Complete standardized neurological examinations were performed in all patients with DPN, including tone, power, deep tendon reflexes, sensory function, Romberg testing, gait, and tandem gait. Tandem gait was recorded as the number of heel to toe steps along a straight line the patient could perform to a normal threshold value of 6. Each patient was also scored using the Toronto Clinical Scoring System (TCSS) (20
) by an unblinded investigator before knowledge of laboratory results. The TCSS was developed as a clinical screening tool for the presence and severity of DPN that emphasizes sensory deficits. Although it introduces some subjectivity in scoring, it has been validated by sural nerve fiber density. We also determined the Neuropathy Impairment Score (NIS), a scale scoring weakness of groups of muscles of the head and neck, upper limbs, and lower limbs; tactile, vibratory, and joint position sensation; pinprick sensation of index fingers and great toes; and reflexes, for each patient (21
Electrophysiological assessment was performed after clinical assessment and before knowledge of the laboratory results using a Dantec Datapoint (Dantec Dynamics, Bristol, U.K.). Sensory and motor nerves of the nondominant upper and lower extremities were tested within 3 months of clinical assessment. Motor nerve conduction studies (NCSs) were performed using stimulation of the median nerve (wrist and elbow), ulnar nerve (wrist, below elbow, and above elbow), peroneal nerve (ankle and below fibular head and above fibular head locations), and tibial nerve (ankle and popliteal fossa locations). For each motor nerve, distal motor latencies, compound motor action potentials, and conduction velocities were obtained or calculated. F wave latencies were obtained from median, ulnar, peroneal, and tibial nerves. Sensory NCSs were performed using the median (digits 2 and 4), ulnar (digits 4 and 5), superficial radial, superficial peroneal, and sural nerves with sensory nerve action potentials (SNAPs), onset latency, and conduction velocity obtained or calculated. Temperatures were maintained at ≥32°C for the upper extremities and ≥30°C for the lower extremities during NCS testing. Although all participants completed electrophysiological testing, some participants do not have complete data for all individual nerves.

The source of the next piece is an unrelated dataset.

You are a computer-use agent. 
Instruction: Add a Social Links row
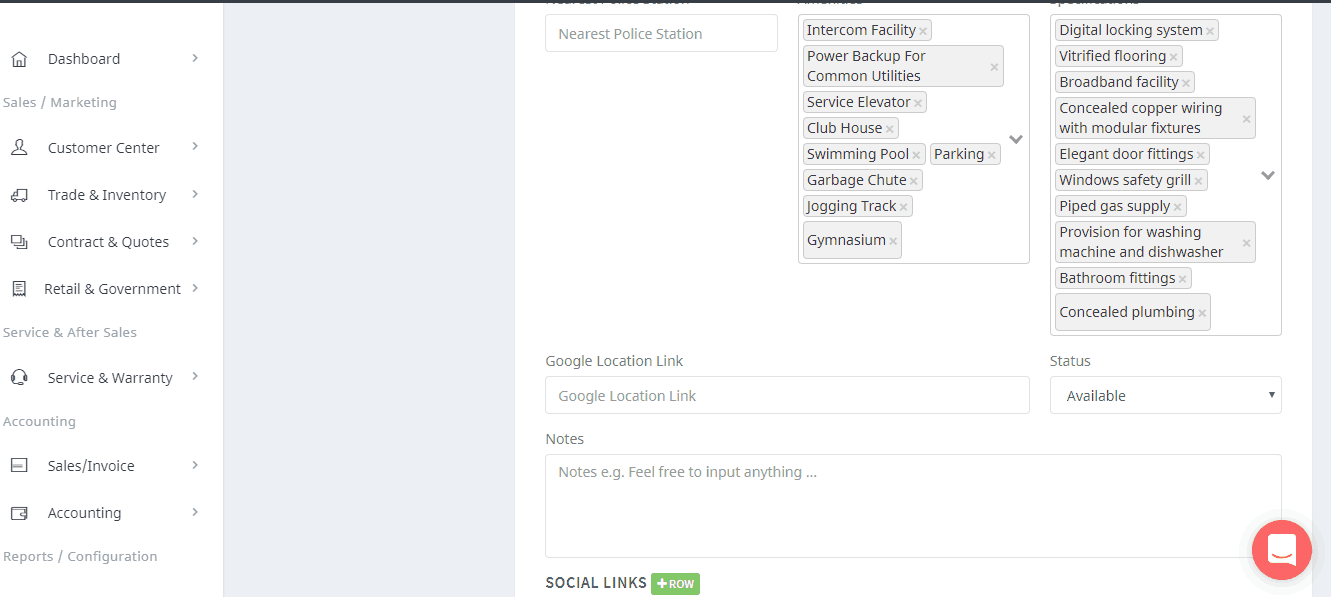pos(675,584)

After all clinical, electrophysiological, and laboratory testing, monthly intramuscular Cbl was prescribed for those patients with abnormal Cbl, MMA, or Hcy levels. Sural nerve biopsies were done only in clinical situations when vasculitis or another serious cause of peripheral neuropathy was suspected.

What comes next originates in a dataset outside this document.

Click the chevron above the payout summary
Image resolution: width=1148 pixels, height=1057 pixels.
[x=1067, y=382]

Group equivalence for patient age, duration of type 2 diabetes, duration of peripheral neuropathy symptoms, A1C, and alcohol exposure were compared by independent-samples t
tests; sex and proportion using other antidiabetic agents were compared by χ2
test. Elements of the past medical history (e.g., iron deficiency anemia and hereditary spherocytosis) were broadly classified (e.g., hematological disease) and are summarized in ; these were not compared statistically because of their heterogeneity. These elements of the history are detailed in the appendix (available online at http://care.diabetesjournals.org/cgi/content/full/dc09-0606/DC1
). The primary outcome measures were Hcy, MMA, and Cbl blood levels, clinical neuropathy severity (TCSS and NIS), and electrophysiological markers of neuropathy; of the latter, we chose to test sensory NCS in the lower extremity (conduction velocity and SNAP for superficial peroneal and sural nerves), as we felt these would be most in keeping with exacerbation due to Cbl deficiency. These data did not follow a normal distribution (by Shapiro-Wilk test), and comparisons were made using a Mann-Whitney U
test. Proportions of patients with deficiency of Cbl and upregulation of Hcy and MMA were compared using χ2
tests. Bivariate correlations of clinical and laboratory variables with cumulative metformin dose were calculated using a Spearman ρ test. Last, a linear regression analysis was performed using the NIS total score as the dependent variable and age, duration of diabetes, A1C, and presence of metformin exposure as explanatory variables.